The synthesis-week mistake is studying the frameworks as four separate procedures to memorize, rather than as four answers to one question. Students who do this can run each method but freeze when a problem does not announce which method to use, or when two methods are asked to talk to each other. The fix is to rehearse the thread, not the procedures: take one unknown and narrate it through all four lenses, out loud, naming what each conditions on and claims. If you can do that for the pass rate \(\theta\), you can do it for any parameter, and the final’s unfamiliar contexts become familiar.

The second mistake is letting the term’s numerical coincidences — the near-equal intervals, the near-equal tail probabilities — convince you the frameworks are interchangeable. They agreed on an easy problem for specific reasons (a weak prior, a symmetric-ish likelihood, a moderate sample). The educated conclusion is not “they’re the same”; it is “they agreed here, and I can say why, and I know what would pull them apart.”

Low-stakes self-checks (ungraded)

These are ungraded self-checks — no points, no submission.

In four sentences — one per framework — state what each says about the pass rate \(\theta = 0.65\), naming the claim each makes.
For each of the four standard misreadings, write the wrong sentence and its correction.
Given “a regulator needs a controlled false-positive rate,” which framework leads, and why?
The confidence interval \((0.502, 0.798)\) and the credible interval \((0.493, 0.766)\) are close. Explain the coincidence and name one change that would separate them.
In one paragraph, narrate the course arc from “a sample in hand, a parameter out of reach” to “a decision,” touching every major tool.
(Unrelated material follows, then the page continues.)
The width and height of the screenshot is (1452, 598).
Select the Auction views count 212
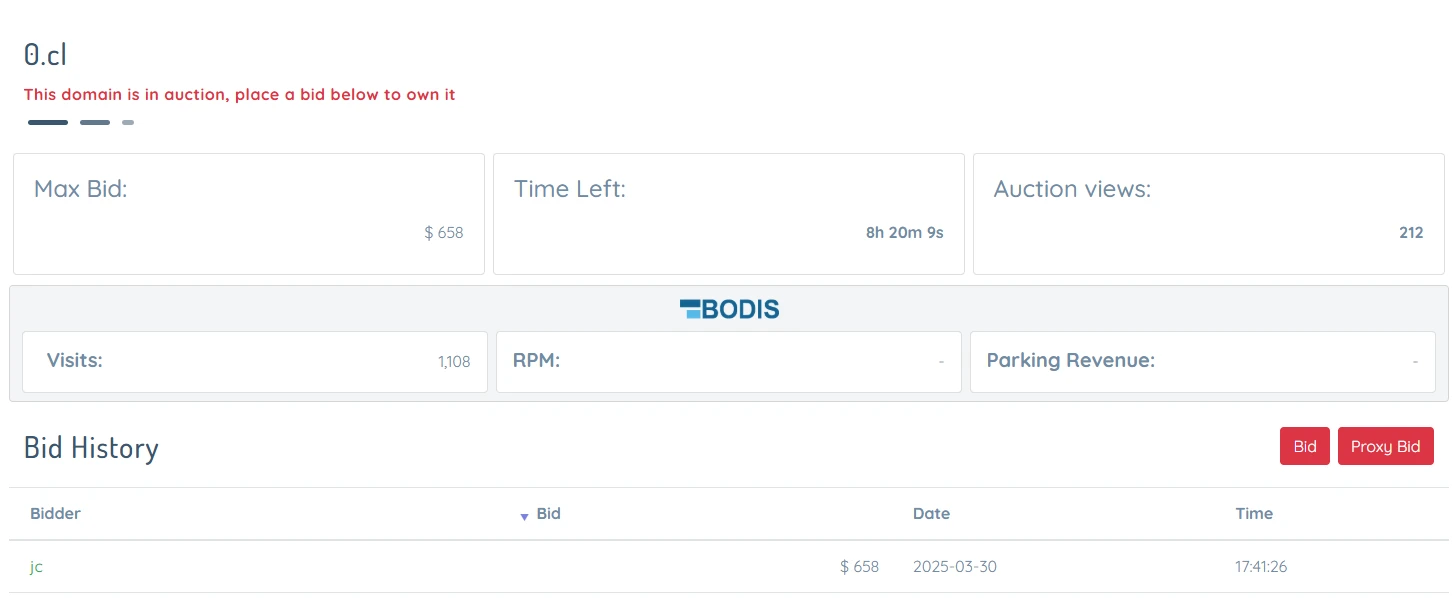[x=1411, y=233]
Reading and source pointer

For review, revisit the MIT OCW 18.05 readings on estimation, likelihood, confidence intervals, testing, and Bayesian inference, and the ModernDive chapters on sampling, bootstrapping, and hypothesis testing — no new material, just the term’s arc in one pass. These notes are the course’s own synthesis, grounded in but not copied from the sources.

Formula-verification status

verified: false. Every number recalled here — \(\hat p = 0.65\), \(\operatorname{SE} \approx 0.075\), the CI \((0.502, 0.798)\), one-sided \(p \approx 0.029\), the posterior \(\text{Beta}(28,16)\) with credible interval \((0.493, 0.766)\) and \(P(\theta > 0.5 \mid x) \approx 0.975\) — is drafted, synthetic, and carried unchanged from earlier weeks; none is independently checked. The course math/statistics gate is BLOCKED: every value here is provisional, pending the human/source sign-off in _state/notation_ledger.md §5.

Public vs. graded

These notes, the examples, and the practice here are public and ungraded — study material only. No graded prompts, answer keys, rubrics, point values, or due dates appear on this site. The cumulative final — its date within the December 9–15 window, its format, and its rules — lives in Blackboard (the LMS), which is authoritative for due dates, submissions, and grades. If this page and Blackboard ever disagree, follow Blackboard.

Looking ahead

The cumulative final falls in the December 9–15 window (the exact block is posted on Blackboard). Beyond the final, the habits of this course outlast the exam: whenever you meet a claim from data — a poll, a trial, a dashboard, a headline — you now have four ways to ask what it conditions on, what it assumes, and what it honestly supports. That is the lasting point of learning inference.